§ Your instructions
From the line that contains "Given: Enable the Show Password checkbox" down to the last line of the data below, transcribe every line exactly.
Information provided Block Start
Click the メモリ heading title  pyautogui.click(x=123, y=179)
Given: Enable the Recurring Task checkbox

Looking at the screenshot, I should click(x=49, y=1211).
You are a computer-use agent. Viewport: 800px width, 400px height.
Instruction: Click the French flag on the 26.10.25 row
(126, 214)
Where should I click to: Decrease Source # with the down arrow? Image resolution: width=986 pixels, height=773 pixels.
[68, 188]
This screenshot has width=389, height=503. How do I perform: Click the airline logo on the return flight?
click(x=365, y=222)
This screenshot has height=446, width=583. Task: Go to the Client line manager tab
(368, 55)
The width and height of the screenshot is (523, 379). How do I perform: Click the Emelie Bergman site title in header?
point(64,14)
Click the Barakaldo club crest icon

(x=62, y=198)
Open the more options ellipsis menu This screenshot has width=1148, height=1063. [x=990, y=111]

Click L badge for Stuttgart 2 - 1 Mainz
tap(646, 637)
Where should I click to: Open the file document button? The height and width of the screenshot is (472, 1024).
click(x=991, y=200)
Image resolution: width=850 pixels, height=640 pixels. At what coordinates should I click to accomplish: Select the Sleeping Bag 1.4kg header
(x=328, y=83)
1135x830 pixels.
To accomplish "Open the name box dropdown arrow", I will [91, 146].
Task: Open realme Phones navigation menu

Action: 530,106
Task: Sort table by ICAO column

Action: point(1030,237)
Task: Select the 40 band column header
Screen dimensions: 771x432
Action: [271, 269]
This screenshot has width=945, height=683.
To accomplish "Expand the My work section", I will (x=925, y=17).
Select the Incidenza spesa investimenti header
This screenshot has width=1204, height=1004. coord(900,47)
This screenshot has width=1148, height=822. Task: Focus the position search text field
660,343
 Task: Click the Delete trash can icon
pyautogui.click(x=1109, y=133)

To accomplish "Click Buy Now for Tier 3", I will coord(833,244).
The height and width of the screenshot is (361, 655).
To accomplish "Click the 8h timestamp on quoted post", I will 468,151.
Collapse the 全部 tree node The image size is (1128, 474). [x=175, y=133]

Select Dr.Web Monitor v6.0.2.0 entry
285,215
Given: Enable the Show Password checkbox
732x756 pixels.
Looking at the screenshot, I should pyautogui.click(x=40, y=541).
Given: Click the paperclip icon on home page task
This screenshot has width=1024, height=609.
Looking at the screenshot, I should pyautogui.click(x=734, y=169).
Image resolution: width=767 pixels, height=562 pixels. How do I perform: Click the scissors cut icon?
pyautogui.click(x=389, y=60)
Information provided Block End
§ Solution for this problem
Given: Enable the Show Password checkbox
732x756 pixels.
Looking at the screenshot, I should pyautogui.click(x=40, y=541).
Given: Click the paperclip icon on home page task
This screenshot has width=1024, height=609.
Looking at the screenshot, I should pyautogui.click(x=734, y=169).
Image resolution: width=767 pixels, height=562 pixels. How do I perform: Click the scissors cut icon?
pyautogui.click(x=389, y=60)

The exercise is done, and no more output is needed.